Building the right to forget into the fintech system for the customers: A person must be given the right to have their personal information removed from corporate databases. This poses an issue because fintechs and NBFCs may be required by other statutory laws to store the data for a longer period. In case the data principal exercises the right to be forgotten, the same will have to be complied with since the bill prescribes an overriding effect.

Complete audit trails and transparency of the data being used: Audit trails maintain a record of system activity, both by system and application processes and by user activity on systems and applications. Fintech entities along with other data fiduciaries must have privacy by design, which means:

  • The managerial, organisational, business, and technical systems designed to anticipate, identify, and avoid harm to the data principal;
  • The obligations of data fiduciaries;
  • The technology used in the processing of personal data is in accordance with commercially accepted or certified standards;
  • The legitimate interests of businesses, including any innovation, are achieved without compromising privacy interests;
  • The protection of privacy throughout processing, from the point of collection to the deletion of personal data;
  • The processing of personal data in a transparent manner; and

Data protection compliance – audits by authorities like the DPO: Measuring, assessing, and reporting are integral and continuous parts of our data protection officer service and are essential parts of ensuring that your data protection programme is effective. This places additional compliance obligations on the part of fintech entities that are notified as significant data fiduciaries. The DPO is supposed to be responsible for monitoring the personal data processing activities of the data fiduciary, advising, doing impact assessments, advising on system development, and handling grievances.

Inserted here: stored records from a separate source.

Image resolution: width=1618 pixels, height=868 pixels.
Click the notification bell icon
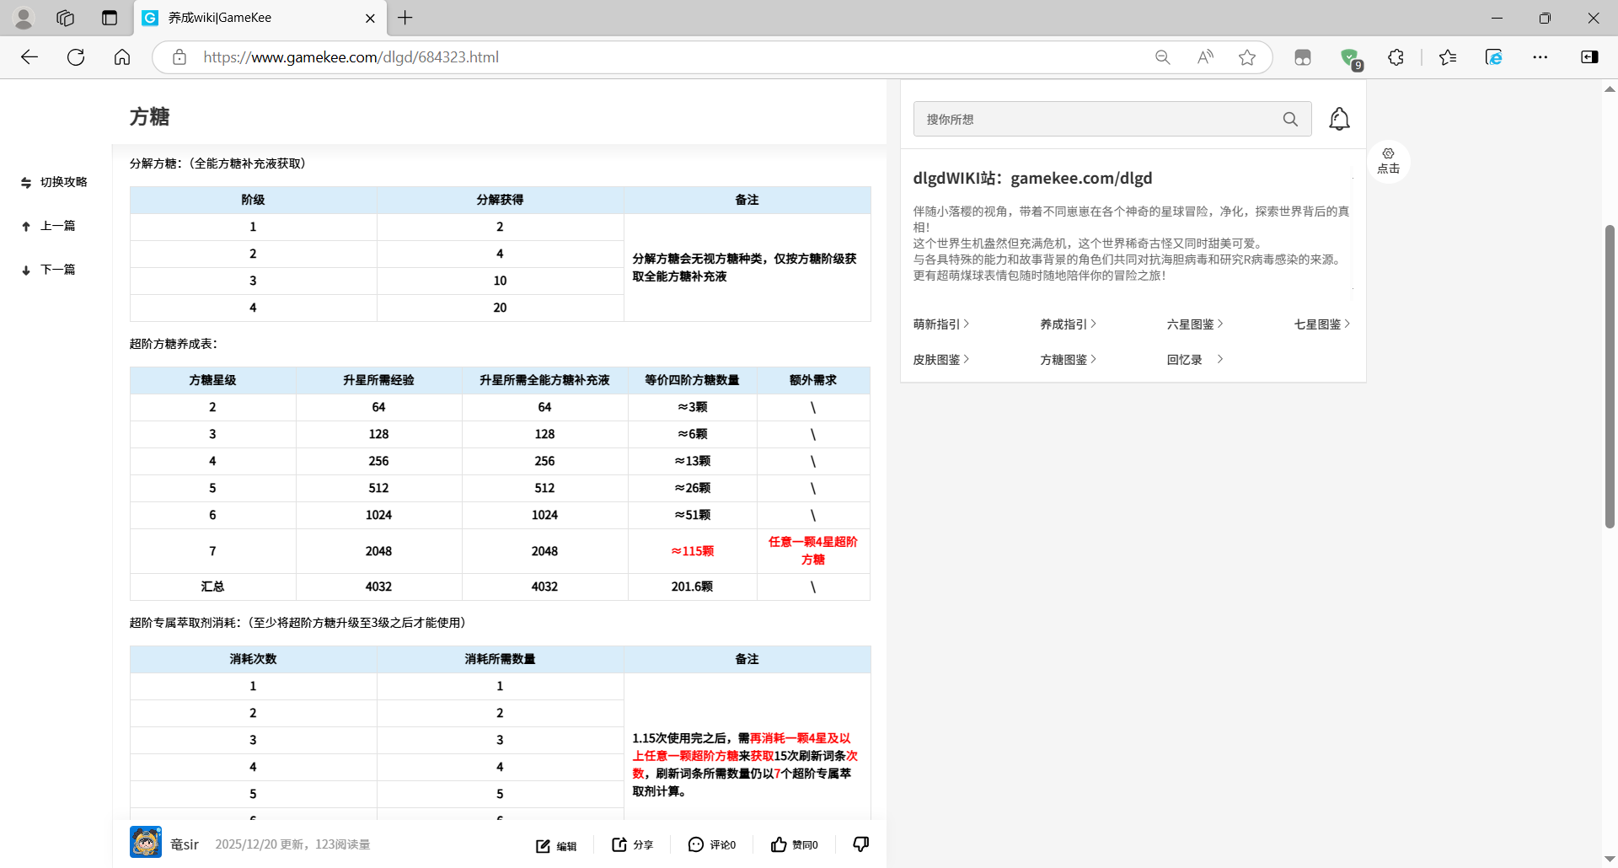pos(1339,119)
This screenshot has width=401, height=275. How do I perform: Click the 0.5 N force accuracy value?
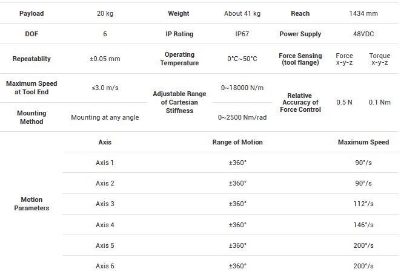pos(345,103)
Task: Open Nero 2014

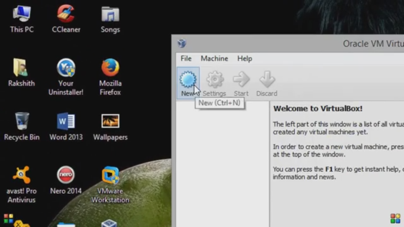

Data classification norms (SPD, NPD, PII, etc.), including anonymization of data for specific use cases: Data needs to be classified as confidential data, non-confidential data, and personally identifiable information. How do we classify data? Within an organisation, we have to agree to a common norm and store this information according to the norm.

OLAs and penalty arrangements between multiple stakeholders in a fintech transaction: There can be multiple parties involved in a fintech transaction. All have certain roles to play and certain SLAs to adhere to for the end customer, which is very important. Also, extremely important are the individual operating agreements between the data fiduciaries and data processors.

Deep coordination between multiple regulators is required for data regulation (IRDA, NHB, RBI, and SEBI): There are multiple regulators for various things in the finance and non-finance worlds, and each of these regulators has its own data requirements. The SPDI Rules, RBI, IT Act, IRDAI, SEBI, NHB, PSS Act, AML Act, and Credit Information Companies Act have to be synchronised for fintech entities to adhere to all the data privacy requirements.

Big tech in fintech and data law:

While developing business models here, big tech companies need to take into account that they no longer have free rein over data. The bill brings in restrictions like data minimization and purpose limitation, which impose restrictions on, say, the types of data that can be collected, how long it can be stored, and the purposes it can be put to. Consent will often be required as a basis for processing, and even where it is exempted (say for state activities or as a reasonable purpose), notice will still need to be provided to data subjects.

The data breaches that are happening, such as the recent HDB Finance bank’s customer data leak, are gruesome alarms to act fast and implement controls. Or, it is the common man whose personally identifiable data will be at stake, and the nature and occurrence of digital fraud will increase over time. This will also lead to the misselling of financial services.